==== TEXT PROVIDED

Forbes magazine has several tips for businesses to find the proper outlet for their social activism that may also be instructive for churches wanting to enter the social justice field.
1. Look in the mirror. When it comes to defining your social mission, start with your business mission. Increasingly, we find it helpful when these two are aligned from the start – even if your company makes widgets. Strategic leaders recognize that giving back can be baked right into your corporate DNA, such as with equity pledges, where companies offer a small percentage of their equity to nonprofits. Regardless of your organization’s structure, your business mission will help inform the most aligned direction to harness your corporate energies and offer the best opportunities for pro bono volunteering and other engagement.
2. Go on a listening tour. As you consider your mission and values, it’s important to get your employees involved so that they feel “heard.” Surveys are a common tool to cull employee interests around causes, including where many of them may already be volunteering and giving. Sure, you won’t be able to prioritize every cause, but you may be able to find patterns of common interests, which will help when it comes to increasing volunteer participation if you decide to pursue these causes. And even with the many causes that you don’t elevate to the corporate level, a volunteer platform will empower employees to pursue many different interests as a part of their volunteer work.
3. Do your research. When it comes to selecting specific nonprofits to ally with or support, tools like Charity Navigator provide insight into organizational history, financial health, accountability and transparency. Make sure that you do your due diligence in assessing how your company can make the biggest impact at the most minimal cost.
4. Get help. Experts in the field can serve as invaluable translators helping companies and nonprofits speak the same language, align expectations and goals and establish relationships destined for success. Guidance from a trusted expert in the nonprofit world can help steer your company to the cause area and nonprofit that is the best possible match.
Since confessional churches rely on word and sacrament, perhaps activism related to literacy, wheat farms, and grape growing is the best fit. Here‘s a story about wine cellar workers at Woodbridge who want to join the Teamsters. Perhaps your diaconate could help.

========
==== SUPPLIED MATERIAL

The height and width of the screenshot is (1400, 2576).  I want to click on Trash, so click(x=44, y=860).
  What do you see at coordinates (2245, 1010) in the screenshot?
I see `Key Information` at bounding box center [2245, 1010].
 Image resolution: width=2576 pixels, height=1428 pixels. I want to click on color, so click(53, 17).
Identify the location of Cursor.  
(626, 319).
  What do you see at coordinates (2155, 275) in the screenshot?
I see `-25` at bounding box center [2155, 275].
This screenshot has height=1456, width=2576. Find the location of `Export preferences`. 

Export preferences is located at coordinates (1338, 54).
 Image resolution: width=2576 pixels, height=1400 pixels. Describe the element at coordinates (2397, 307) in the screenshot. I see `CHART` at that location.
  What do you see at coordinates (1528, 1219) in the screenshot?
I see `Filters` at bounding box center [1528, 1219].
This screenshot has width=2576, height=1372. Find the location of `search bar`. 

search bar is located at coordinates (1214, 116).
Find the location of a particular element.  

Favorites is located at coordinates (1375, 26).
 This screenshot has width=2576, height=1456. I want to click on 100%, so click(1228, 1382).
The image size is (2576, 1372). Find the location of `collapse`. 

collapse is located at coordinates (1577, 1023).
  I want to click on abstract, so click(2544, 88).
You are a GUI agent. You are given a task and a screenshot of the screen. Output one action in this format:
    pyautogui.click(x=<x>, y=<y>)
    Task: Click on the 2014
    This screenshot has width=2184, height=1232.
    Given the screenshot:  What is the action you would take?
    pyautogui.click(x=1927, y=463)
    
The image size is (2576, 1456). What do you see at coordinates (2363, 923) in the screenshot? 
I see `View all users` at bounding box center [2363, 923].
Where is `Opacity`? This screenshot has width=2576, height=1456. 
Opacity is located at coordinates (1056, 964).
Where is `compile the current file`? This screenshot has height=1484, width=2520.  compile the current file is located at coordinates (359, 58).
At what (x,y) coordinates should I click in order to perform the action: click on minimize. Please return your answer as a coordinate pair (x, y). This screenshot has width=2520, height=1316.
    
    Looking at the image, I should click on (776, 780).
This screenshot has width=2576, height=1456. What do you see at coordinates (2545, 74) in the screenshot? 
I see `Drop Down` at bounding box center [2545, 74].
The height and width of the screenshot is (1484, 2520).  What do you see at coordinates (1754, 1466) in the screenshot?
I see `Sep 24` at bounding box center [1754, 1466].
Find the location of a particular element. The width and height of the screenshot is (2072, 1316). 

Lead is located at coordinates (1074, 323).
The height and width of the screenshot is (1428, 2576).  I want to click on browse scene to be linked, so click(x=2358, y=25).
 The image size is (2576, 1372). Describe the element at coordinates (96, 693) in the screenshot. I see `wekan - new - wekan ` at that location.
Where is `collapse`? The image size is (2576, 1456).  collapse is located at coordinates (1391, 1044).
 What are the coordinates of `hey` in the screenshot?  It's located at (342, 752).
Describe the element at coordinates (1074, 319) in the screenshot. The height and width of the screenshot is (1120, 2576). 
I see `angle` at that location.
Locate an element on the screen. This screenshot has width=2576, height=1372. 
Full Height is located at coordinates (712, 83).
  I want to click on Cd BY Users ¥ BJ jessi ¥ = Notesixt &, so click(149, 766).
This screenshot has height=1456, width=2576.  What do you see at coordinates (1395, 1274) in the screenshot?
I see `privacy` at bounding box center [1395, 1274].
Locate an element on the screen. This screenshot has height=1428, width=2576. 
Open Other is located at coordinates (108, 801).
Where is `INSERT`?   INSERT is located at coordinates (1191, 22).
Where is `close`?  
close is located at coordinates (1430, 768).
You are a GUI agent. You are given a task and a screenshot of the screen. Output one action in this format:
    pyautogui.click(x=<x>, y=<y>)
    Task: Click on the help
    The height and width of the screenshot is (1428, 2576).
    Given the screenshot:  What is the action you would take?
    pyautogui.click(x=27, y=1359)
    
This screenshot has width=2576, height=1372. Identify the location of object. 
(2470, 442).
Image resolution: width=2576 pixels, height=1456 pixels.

========

> _ACTIVITY LIST_:
a) In the social activism tips text, what does Charity Navigator give insight into?
b) Rewrite the paragraph of the social activism tips text that opens with "2. Go on a listening tour" as a short bulleted list that keeps its main facts.
c) Copy word for word the part of the social activism tips text that starts at "2. Go on a listening" and ends after "their volunteer work.".
None of this work uses the saved entries.

> _ANSWER LIST_:
a) Charity Navigator gives insight into organizational history, financial health, accountability and transparency.

b)
- Involve employees as you consider your mission and values so they feel "heard."
- Use surveys to find employee interests in causes, including where many already volunteer and give.
- You can't prioritize every cause, but common interests can emerge and help raise volunteer participation if you pursue those causes.
- For causes not raised to the corporate level, a volunteer platform lets employees pursue their own interests as part of their volunteer work.

c)
2. Go on a listening tour. As you consider your mission and values, it’s important to get your employees involved so that they feel “heard.” Surveys are a common tool to cull employee interests around causes, including where many of them may already be volunteering and giving. Sure, you won’t be able to prioritize every cause, but you may be able to find patterns of common interests, which will help when it comes to increasing volunteer participation if you decide to pursue these causes. And even with the many causes that you don’t elevate to the corporate level, a volunteer platform will empower employees to pursue many different interests as a part of their volunteer work.